Polska branża budowlana ma coraz większe problemy finansowe. Mimo świetnej koniunktury w gospodarce i boomu na rynku nieruchomości firmy zajmujące się stawianiem domów i kładzeniem dróg coraz częściej nie regulują płatności. To ważne ostrzeżenie dla wszystkich budujących albo remontujących swoje lokale.

W tej chwili firmy budowlane mają już prawie 5 miliardów złotych zaległości - taka suma wynika z danych Biura Informacji Gospodarczej Infomonitor oraz Biura Informacji Kredytowej.

Na liście nierzetelnych dłużników jest aż 45 tysięcy firm właśnie z sektora budowlanego - to naprawdę sporo.

Najgorzej jest na Mazowszu, Dolnym Śląsku i w Wielkopolsce, czyli w najbogatszych regionach kraju. Dlaczego? W czasie boomu rosną ceny materiałów, do tego w Polsce brakuje pracowników - trzeba więc podnosić również pensje. Budowa staje się przez to czasem nieopłacalna - zwłaszcza, że konkurencja w sektorze jest duża.

W efekcie firmy często nie płacą na czas podwykonawcom, dostawcom materiałów i pracownikom.

Jak się uchronić?

Zadbaj o umowę. Płać ratalnie.

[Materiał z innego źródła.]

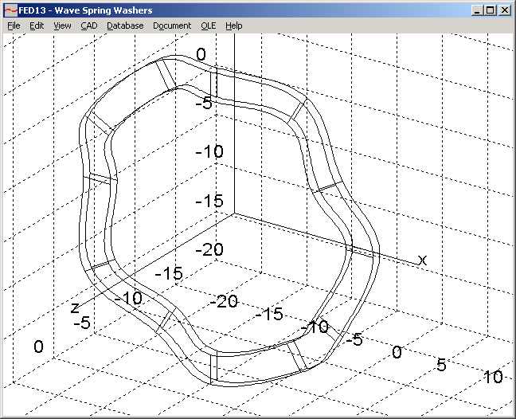Click the '10' tick label on the X axis
This screenshot has width=516, height=419.
[493, 377]
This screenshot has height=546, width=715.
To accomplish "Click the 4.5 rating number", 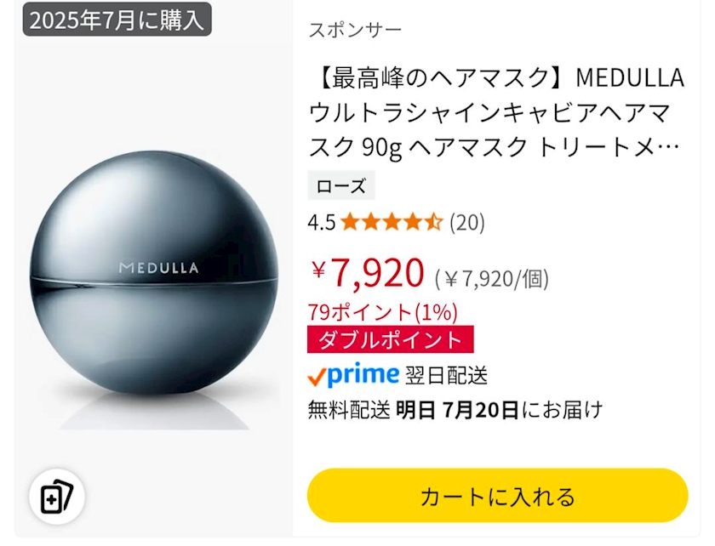I will point(321,223).
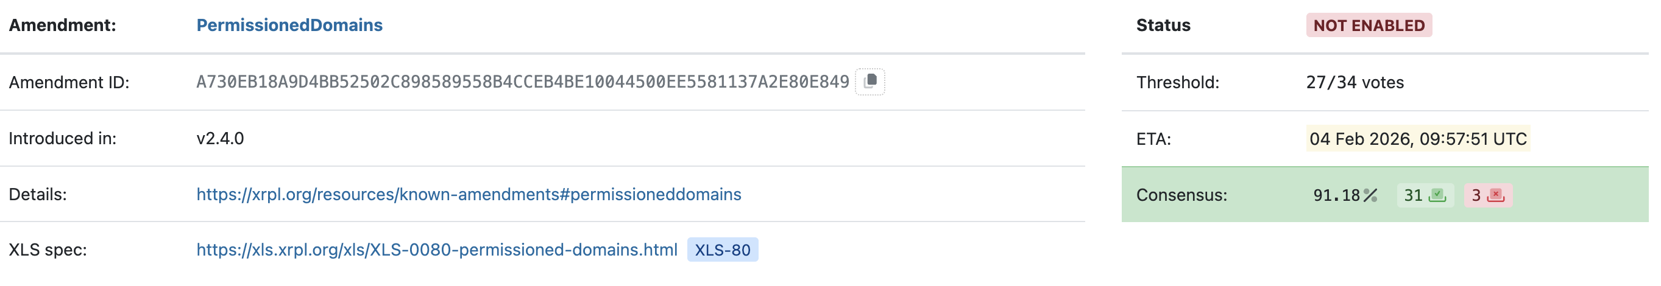This screenshot has height=286, width=1661.
Task: Click the Consensus: label in green row
Action: (x=1181, y=195)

I nie zlecaj prac "na czarno" - to trzy podstawowe rady ekspertów dla wszystkich, którzy kupują, budują albo remontują sobie dom czy mieszkanie.

Jeśli chcemy kupić mieszkanie od dewelopera, wejdźmy na stronę dowolnego rejestru długów: za średnio 30 złotych możemy prześwietlić daną firmę. Warto też poszukać opinii w internecie.

Ciężej jest, jeśli sami wynajmujemy ekipę do budowy domu czy remontu mieszkania. W takim wypadku, po pierwsze, ustalmy wszystko na piśmie. Po drugie, upierajmy się, że nie zapłacimy za całość robót z góry - płaćmy wraz z ich postępem.

Po trzecie, za żadne skarby nie oszukujmy na podatkach, czyli nie zlecajmy prac "na czarno" - co niestety jest częste - bo w razie problemów zostaniemy na lodzie: nie będziemy mieli jak złożyć skargi w sądzie, bo sami się w ten sposób obciążymy.